Ranking EU Progress on Improving Motorway Safety (PIN Flash 28)
Motorways are the safest roads by design and regulation. Nevertheless in 2013, around 1,900 people were killed on the motorway network in the EU, representing 7% of all road deaths. Nearly 27,500 people have died on motorways in the EU in the last ten years 2004 to 2013.
Nevertheless progress has been made. Across the EU the number of people killed on motorways was cut by 49% between 2004 and 2013 (compared to 44% on the rest of the road network). Over the same period, the length of the motorway network increased by about a quarter.
Lithuania, Slovakia and Spain top the ranking for annual reduction of deaths on motorways between 2004 and 2013. Motorway users in Denmark, Great Britain, Sweden and The Netherlands experience a lower level of risk than users in the rest of Europe.

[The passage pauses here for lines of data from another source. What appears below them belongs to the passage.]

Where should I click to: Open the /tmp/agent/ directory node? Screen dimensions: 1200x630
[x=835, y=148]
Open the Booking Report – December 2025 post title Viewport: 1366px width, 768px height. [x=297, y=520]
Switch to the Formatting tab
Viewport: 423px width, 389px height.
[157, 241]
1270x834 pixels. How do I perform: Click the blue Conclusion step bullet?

Progress in better than average countries is a result of a comprehensive mix of measures, including improved infrastructure safety and road user behaviour (such as better compliance with speed limits or increased seat belt use). Other factors, such as improved vehicle safety and changes in mobility patterns, play a role too but these are hard to quantify.
The European Commission is currently reviewing Directive 2008/96 on Road Infrastructure Safety Management (see Section 2.2) which sets road safety requirements for the EU’s Trans-European Road Network (TERN). An upcoming evaluation carried out on behalf of the European Commission concludes that, although the direct benefits and costs are difficult to assess, the possible collision reduction effect of the implementation of the Directive is in the range of 10% to 20%. The main success has been the introduction of cost-effective Road Safety Audits. This has also been seen as an important step in the direction of a more systematic discipline as well as establishing a “common language” concerning infrastructure safety.

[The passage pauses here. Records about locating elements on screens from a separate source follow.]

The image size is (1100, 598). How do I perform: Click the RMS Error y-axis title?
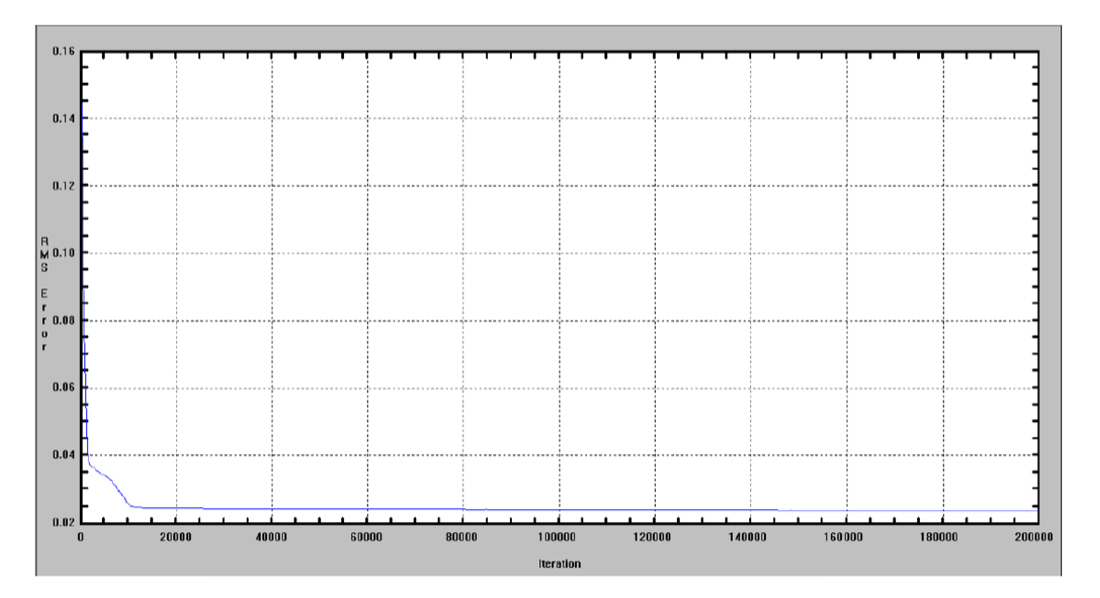(44, 294)
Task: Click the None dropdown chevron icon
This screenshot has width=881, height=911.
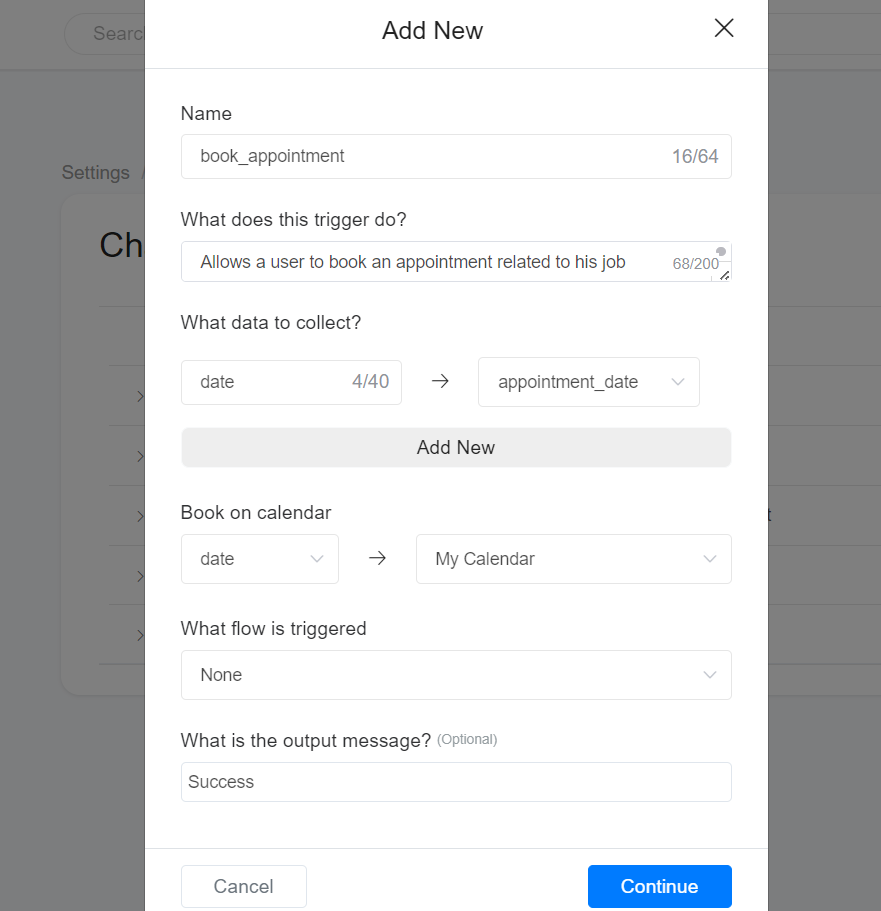Action: [710, 675]
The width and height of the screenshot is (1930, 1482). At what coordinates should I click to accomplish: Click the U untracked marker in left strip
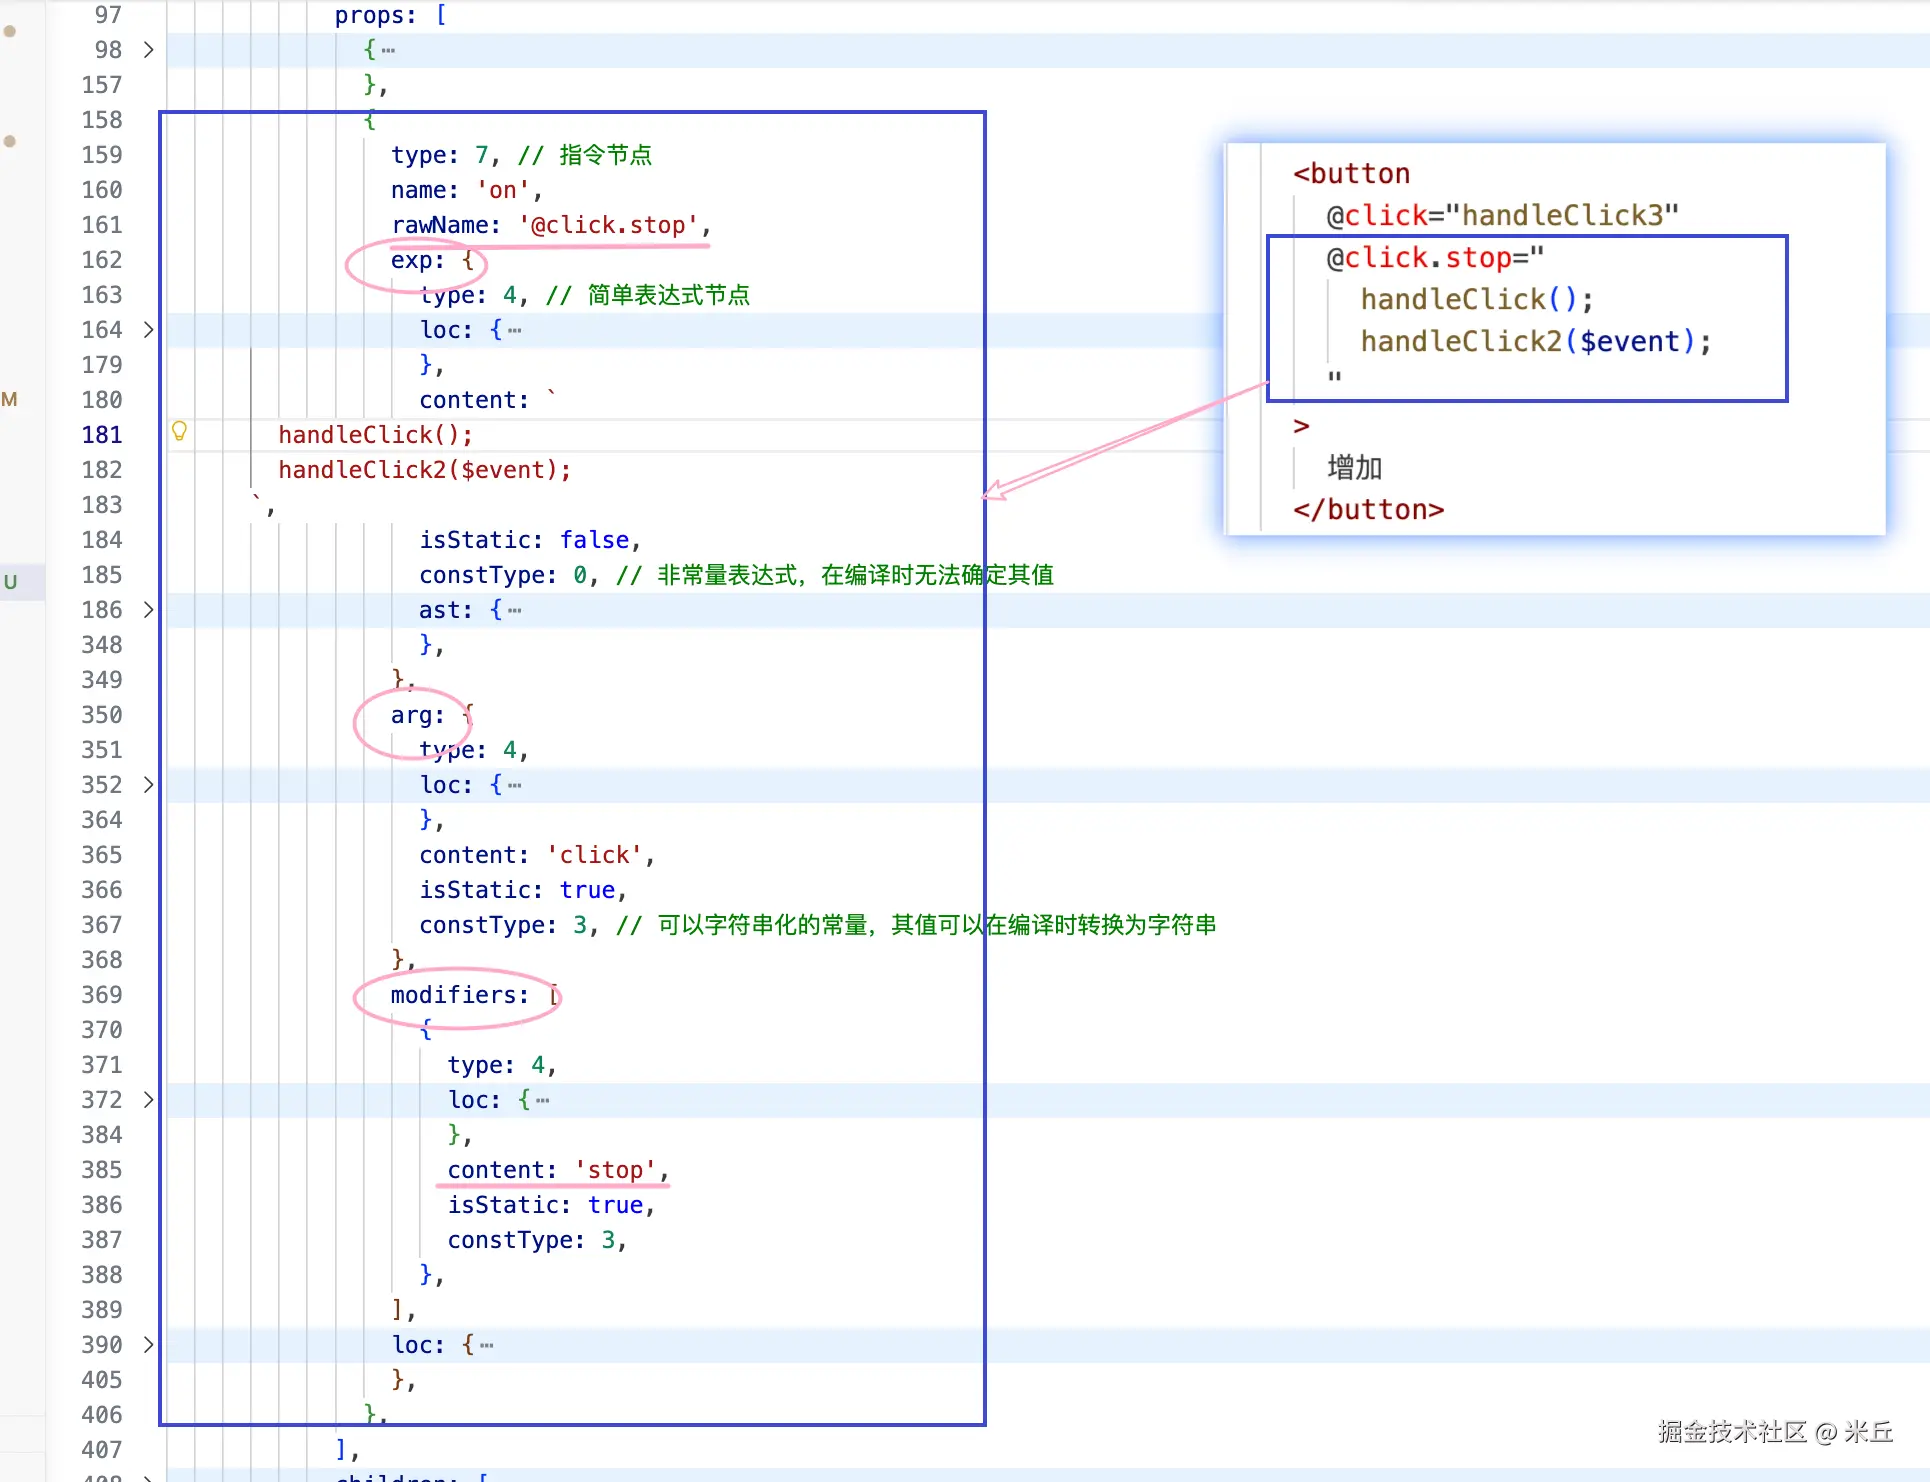(x=10, y=581)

ETSC supports the European Commission’s recognition that much more benefit could be achieved by extending the principles of Directive 2008/96 to other parts of the road network, in particular rural roads, where many more road users are killed. Almost half of EU countries already apply the rules on some other parts of their national road networks.
Some countries are upgrading some of their rural roads in various ways to high speed rural roads as cost-effective alternatives to motorways. Noteworthy experience mainly in Sweden shows that one form of high speed rural road can be as safe as motorways in appropriate circumstances (see Part 3).